Il premio di Allenatore dell’Anno, che assegnerà la NBA per la regular season 2014/2015, sarà un testa a testa fra Mike Budenholzer e Steve Kerr, rispettivamente coaches degli Atlanta Hawks e dei Golden State Warriors. D’altronde, è difficile ignorare il record-franchigia di 60 vittorie stagionali per la squadra della Georgia, ed è ancora più arduo non considerare lo strepitoso ruolino di marcia di 67 partite a fronte di sole 15 sconfitte per gli uomini agli ordini di coach Kerr.
Tuttavia, c’è un signore seduto sulla panchina di Houston che è riuscito a vincere il titolo della Southwest Division ed a guadagnare il secondo posto nella Western Conference, nonostante abbia allenato una squadra infarcita di giocatori infortunati. Costui, che negli anni 80 ha dominato in maglia Celtics insieme ad un certo Larry Bird, è Kevin McHale.
Con la vittoria dei Razzi di mercoledì notte per 117-91 contro gli Utah Jazz, coach McHale dovrebbe ricevere molto più credito e possibilità di vincere il premio di Coach of the Year, proprio grazie al suo grande lavoro svolto all’interno della stagione.
Probabilmente l’allenatore dei Rockets non riceverà nemmeno un voto da parte degli addetti ai lavori NBA. E’ una tipologia di coach che bada al sodo, non gli interessa vincere trofei personali. McHale segue la filosofia del leggendario Red Auerbach: “Tu non giochi per vincere premi o ricevere riconoscimenti personali, tu devi giocare solo per vincere i titoli”. Attenzione, Kevin ha vinto un titolo alla sua prima stagione NBA e quando ciò succede, non ti fa preoccupare per qualche titolo divisionale. Hai ambizioni molto più grandi…

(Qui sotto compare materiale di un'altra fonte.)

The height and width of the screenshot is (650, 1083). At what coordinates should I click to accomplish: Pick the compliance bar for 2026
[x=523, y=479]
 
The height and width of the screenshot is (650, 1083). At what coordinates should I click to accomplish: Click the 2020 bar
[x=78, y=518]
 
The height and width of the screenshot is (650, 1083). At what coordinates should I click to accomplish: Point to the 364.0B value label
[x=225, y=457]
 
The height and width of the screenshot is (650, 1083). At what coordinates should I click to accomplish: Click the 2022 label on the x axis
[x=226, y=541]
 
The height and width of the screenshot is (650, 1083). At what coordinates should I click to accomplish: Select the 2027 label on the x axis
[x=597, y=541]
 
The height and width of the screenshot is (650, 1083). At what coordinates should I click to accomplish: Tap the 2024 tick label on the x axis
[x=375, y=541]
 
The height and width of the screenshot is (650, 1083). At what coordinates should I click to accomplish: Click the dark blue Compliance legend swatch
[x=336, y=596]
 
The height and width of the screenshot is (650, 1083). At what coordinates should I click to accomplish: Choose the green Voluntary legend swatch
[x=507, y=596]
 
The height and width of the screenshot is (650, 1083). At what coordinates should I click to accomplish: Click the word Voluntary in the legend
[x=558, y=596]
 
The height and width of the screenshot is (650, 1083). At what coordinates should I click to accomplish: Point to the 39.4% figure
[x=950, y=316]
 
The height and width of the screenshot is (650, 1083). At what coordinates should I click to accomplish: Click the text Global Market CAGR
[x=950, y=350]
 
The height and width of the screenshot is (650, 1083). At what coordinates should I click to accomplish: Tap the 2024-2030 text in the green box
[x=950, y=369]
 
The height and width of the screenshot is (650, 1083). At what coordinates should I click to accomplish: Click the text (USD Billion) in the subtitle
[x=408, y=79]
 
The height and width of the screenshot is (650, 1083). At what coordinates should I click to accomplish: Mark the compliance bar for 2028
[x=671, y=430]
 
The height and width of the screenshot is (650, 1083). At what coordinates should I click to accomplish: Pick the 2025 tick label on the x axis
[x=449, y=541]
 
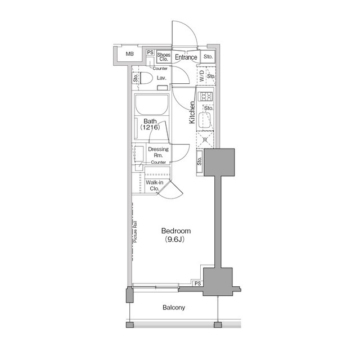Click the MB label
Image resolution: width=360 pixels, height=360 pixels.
click(x=129, y=54)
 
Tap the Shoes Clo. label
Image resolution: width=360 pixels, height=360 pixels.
click(x=164, y=57)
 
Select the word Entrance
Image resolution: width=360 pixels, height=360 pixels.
click(x=186, y=57)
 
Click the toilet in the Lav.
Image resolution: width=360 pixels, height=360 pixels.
click(x=146, y=78)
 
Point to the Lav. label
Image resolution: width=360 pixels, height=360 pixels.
click(x=161, y=78)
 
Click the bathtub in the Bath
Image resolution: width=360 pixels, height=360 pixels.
click(x=151, y=105)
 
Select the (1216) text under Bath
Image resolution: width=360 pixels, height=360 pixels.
click(x=150, y=127)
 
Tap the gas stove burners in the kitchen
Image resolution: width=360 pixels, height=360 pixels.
click(x=205, y=96)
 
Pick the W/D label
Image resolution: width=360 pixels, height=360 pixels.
click(x=202, y=76)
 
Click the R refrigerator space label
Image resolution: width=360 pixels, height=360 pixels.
click(x=205, y=140)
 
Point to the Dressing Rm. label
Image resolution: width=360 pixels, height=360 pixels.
click(x=158, y=152)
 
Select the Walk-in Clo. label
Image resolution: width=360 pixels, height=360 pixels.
click(x=155, y=186)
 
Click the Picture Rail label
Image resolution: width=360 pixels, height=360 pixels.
click(x=135, y=232)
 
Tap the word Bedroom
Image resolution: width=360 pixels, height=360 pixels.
click(x=176, y=231)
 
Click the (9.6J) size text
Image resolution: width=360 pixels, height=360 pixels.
click(x=175, y=240)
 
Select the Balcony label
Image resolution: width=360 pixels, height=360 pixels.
click(x=174, y=308)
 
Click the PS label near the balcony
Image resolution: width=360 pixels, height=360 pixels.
click(x=197, y=284)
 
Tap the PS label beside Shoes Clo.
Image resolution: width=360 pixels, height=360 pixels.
click(x=150, y=52)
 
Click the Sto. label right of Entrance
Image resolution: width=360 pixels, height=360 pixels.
click(x=208, y=56)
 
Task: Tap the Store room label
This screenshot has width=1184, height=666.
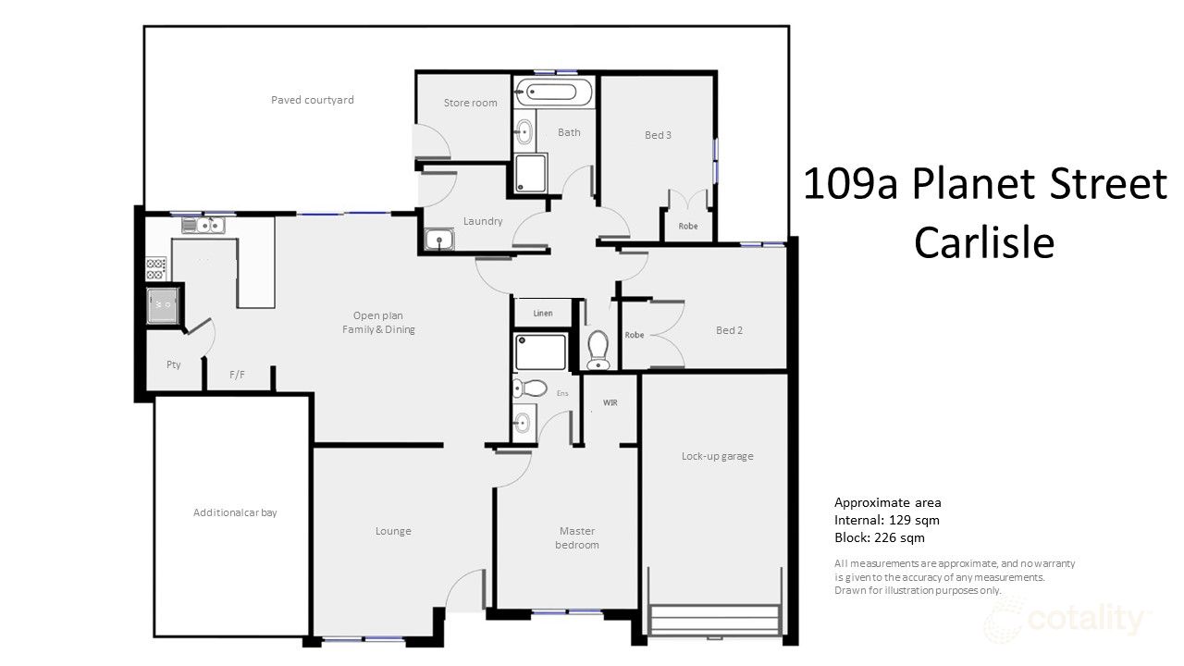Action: coord(470,103)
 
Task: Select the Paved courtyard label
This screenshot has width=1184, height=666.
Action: coord(312,100)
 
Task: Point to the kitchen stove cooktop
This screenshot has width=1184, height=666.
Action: coord(155,269)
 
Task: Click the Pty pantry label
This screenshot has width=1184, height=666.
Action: coord(173,364)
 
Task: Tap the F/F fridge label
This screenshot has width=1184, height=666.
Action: coord(237,375)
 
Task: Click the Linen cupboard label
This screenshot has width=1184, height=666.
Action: coord(543,314)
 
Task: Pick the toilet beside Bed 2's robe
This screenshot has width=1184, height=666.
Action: coord(598,348)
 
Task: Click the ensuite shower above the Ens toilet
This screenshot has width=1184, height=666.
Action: coord(540,353)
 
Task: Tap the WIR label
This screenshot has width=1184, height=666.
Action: coord(610,403)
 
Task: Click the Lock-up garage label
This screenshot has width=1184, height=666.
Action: coord(717,456)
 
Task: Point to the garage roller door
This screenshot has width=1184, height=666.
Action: coord(715,618)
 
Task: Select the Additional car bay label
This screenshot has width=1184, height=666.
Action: coord(234,512)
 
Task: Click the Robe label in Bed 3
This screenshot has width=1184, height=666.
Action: coord(687,226)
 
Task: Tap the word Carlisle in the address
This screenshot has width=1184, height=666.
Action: coord(984,243)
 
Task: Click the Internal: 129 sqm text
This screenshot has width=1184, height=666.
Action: coord(886,520)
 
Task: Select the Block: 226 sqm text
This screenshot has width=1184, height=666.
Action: coord(879,537)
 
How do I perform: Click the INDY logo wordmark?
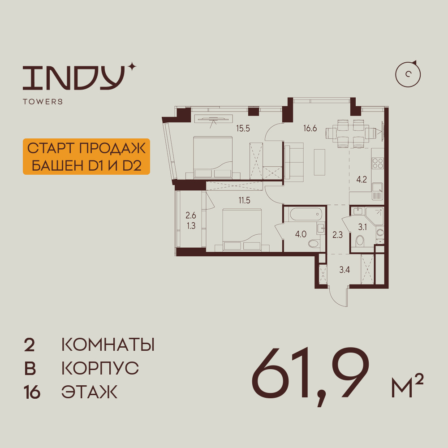tap(74, 77)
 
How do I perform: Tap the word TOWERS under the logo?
tap(43, 102)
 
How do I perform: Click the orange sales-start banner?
tap(86, 156)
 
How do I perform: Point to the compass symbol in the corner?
tap(408, 74)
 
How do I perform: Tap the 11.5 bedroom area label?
tap(244, 200)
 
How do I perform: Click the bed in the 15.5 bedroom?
tap(213, 157)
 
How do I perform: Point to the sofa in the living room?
tap(294, 161)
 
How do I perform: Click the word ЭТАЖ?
tap(89, 392)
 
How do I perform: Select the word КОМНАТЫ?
tap(108, 345)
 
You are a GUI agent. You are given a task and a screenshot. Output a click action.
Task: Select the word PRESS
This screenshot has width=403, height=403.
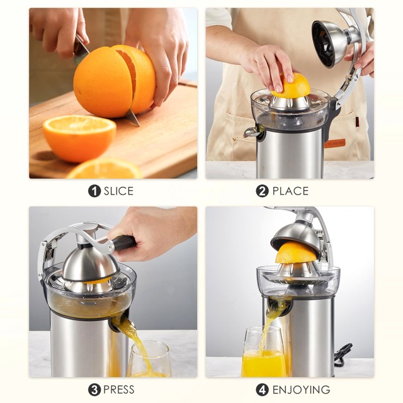click(119, 390)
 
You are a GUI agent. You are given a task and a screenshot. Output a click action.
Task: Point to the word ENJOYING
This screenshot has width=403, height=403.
click(300, 390)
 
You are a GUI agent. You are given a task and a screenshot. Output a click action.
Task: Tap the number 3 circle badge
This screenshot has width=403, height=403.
click(94, 390)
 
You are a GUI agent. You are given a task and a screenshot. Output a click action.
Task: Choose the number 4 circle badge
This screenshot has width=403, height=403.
click(263, 390)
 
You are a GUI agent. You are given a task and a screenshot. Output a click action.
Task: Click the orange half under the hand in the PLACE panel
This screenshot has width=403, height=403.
click(292, 87)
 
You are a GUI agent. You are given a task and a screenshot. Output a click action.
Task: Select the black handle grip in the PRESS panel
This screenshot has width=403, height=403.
click(123, 244)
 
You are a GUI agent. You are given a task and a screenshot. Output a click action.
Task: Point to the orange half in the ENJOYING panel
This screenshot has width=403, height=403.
click(297, 253)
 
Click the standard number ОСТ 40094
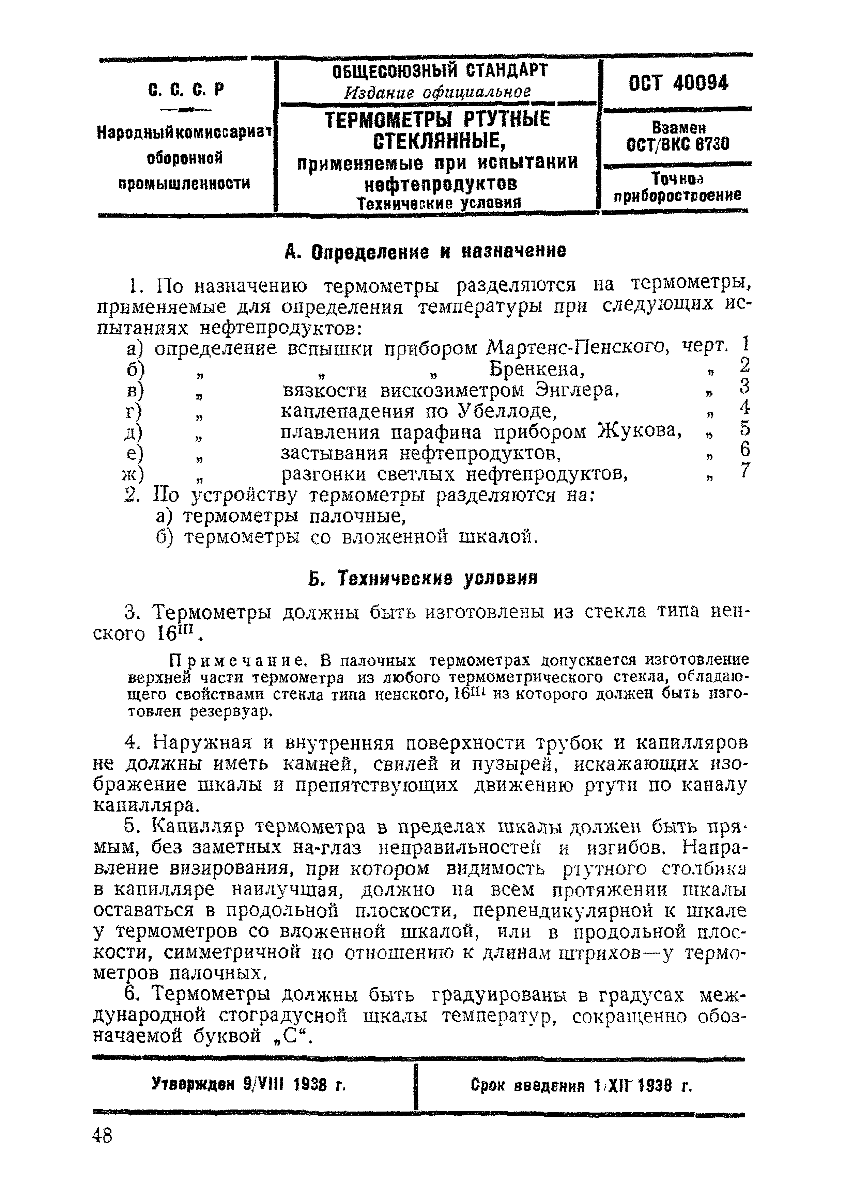(678, 83)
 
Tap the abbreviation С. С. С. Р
(186, 90)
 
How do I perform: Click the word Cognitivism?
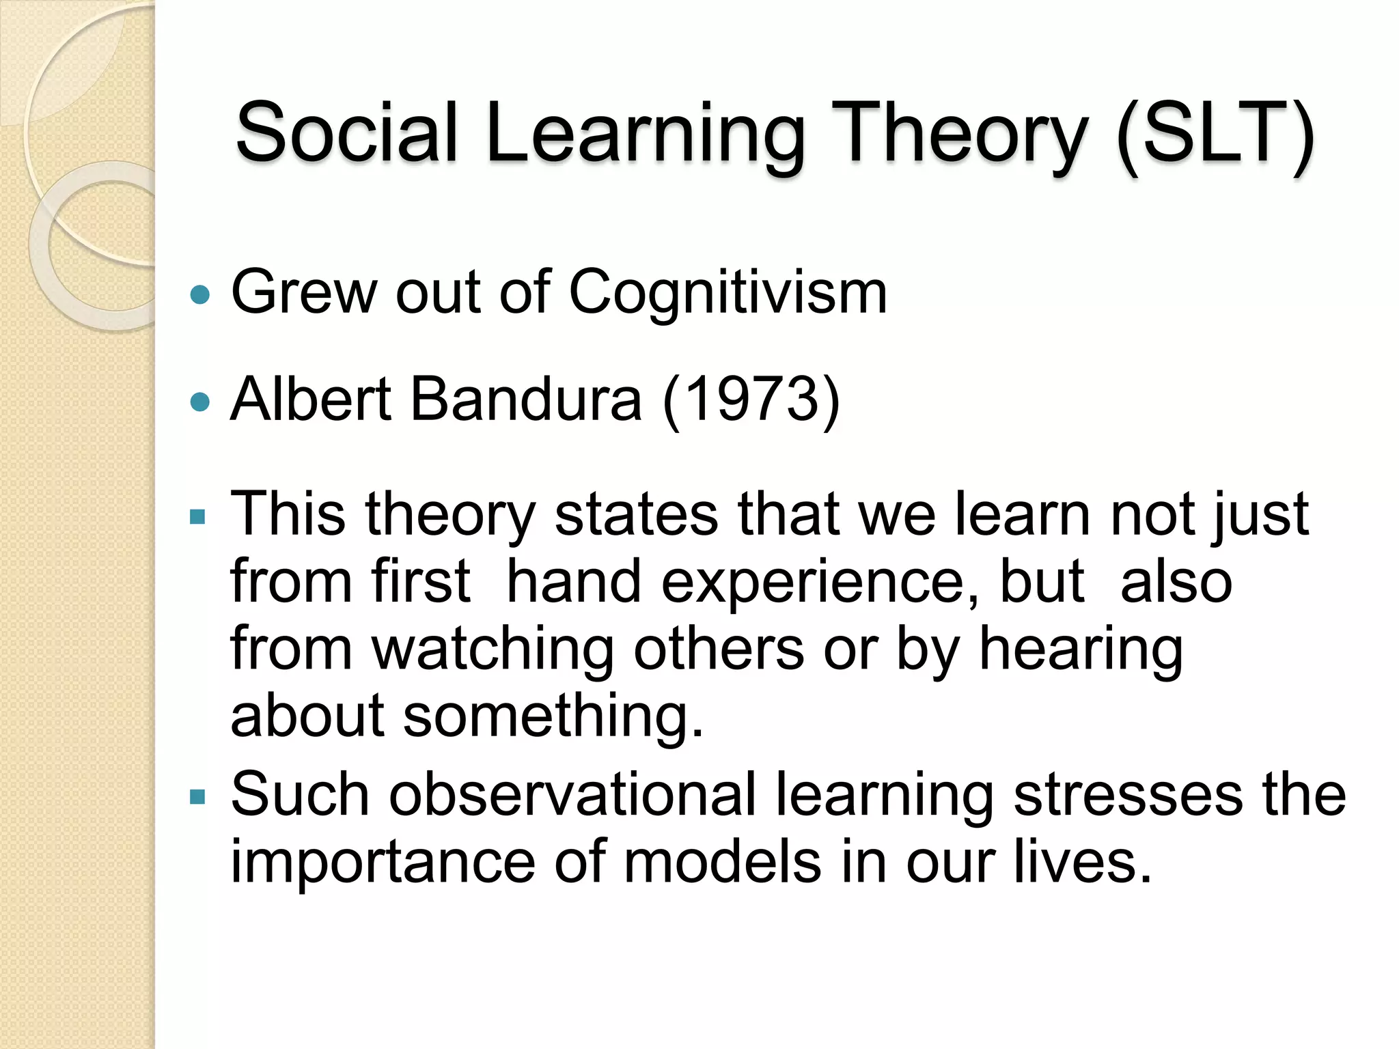tap(728, 292)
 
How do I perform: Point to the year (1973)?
tap(751, 400)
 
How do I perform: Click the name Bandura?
tap(525, 400)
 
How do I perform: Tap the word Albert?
tap(311, 400)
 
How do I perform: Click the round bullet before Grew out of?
tap(199, 295)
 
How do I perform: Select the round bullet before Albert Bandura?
tap(199, 402)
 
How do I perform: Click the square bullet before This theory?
tap(197, 516)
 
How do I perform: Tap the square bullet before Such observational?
tap(197, 797)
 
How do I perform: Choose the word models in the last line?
tap(722, 863)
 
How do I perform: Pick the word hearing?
tap(1081, 650)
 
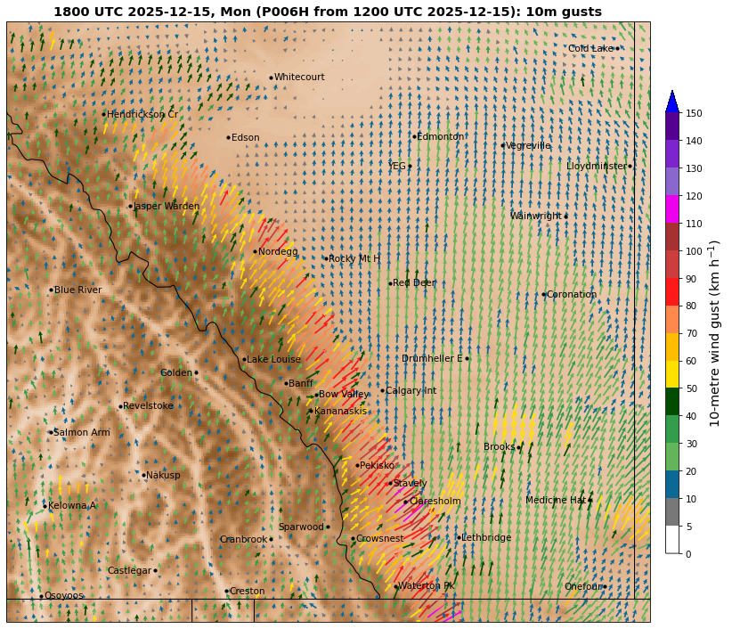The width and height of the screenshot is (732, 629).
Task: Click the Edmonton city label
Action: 441,136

McHale ha impostato un gioco offensivo che non prevede tiri dalla media distanza: i suoi giocatori prendono o tiri da 3 punti, oppure concludono al ferro. Questa filosofia cestistica è stata anche uno dei fattori che ha permesso a James Harden di disputare una regular season da autentico MVP della Lega.
Infortuni. Durante l’anno McHale ha dovuto cambiare molte volte il suo starting five, a causa degli infortuni accorsi a Donatas Motiejunas, Patrick Beverly, Terrence Jones e soprattutto Dwight Howard. Se si sommano le partite saltate da questo quartetto durante la stagione, si arriva a qualcosa come 180 partite totali. Il general manager dei Rockets, Daryl Morey, ha dato un buon contributo per coprire la falla venutasi a creare, ingaggiando Corey Brewer, Josh Smith e Pablo Prigioni.
E qui esce fuori la bravura di questo allenatore. Quando Beverley è andato out per la stagione, McHale ha inserito Jason Terry e Pablo Prigioni nel quintetto. Poi, con Howard out, ha spostato nello starting five Joey Dorsey, Smith e Motiejunas. Nel momento in cui anche il lituano ha concluso la sua stagione per infortunio, ha scongelato dalla panchina il rookie Clint Capela (ottenendo tra l’altro riposte importanti) facendolo giocare sia in coppia con Smith che con lo stesso Howard, il quale è stato utilizzato e verrà utilizzato con un minutaggio contenuto, proprio per non perderlo nuovamente nei playoff.
Tutti i giocatori, dalle riserve alle star come Harden e Howard, lo adorano e apprezzano la capacità di McHale di imprimere il suo carattere al team. Le squadre candidate al titolo sono avvertite: quest’anno gli Houston Rockets fanno paura e non sarebbe affatto una sorpresa vederli lottare per il titolo a Giugno.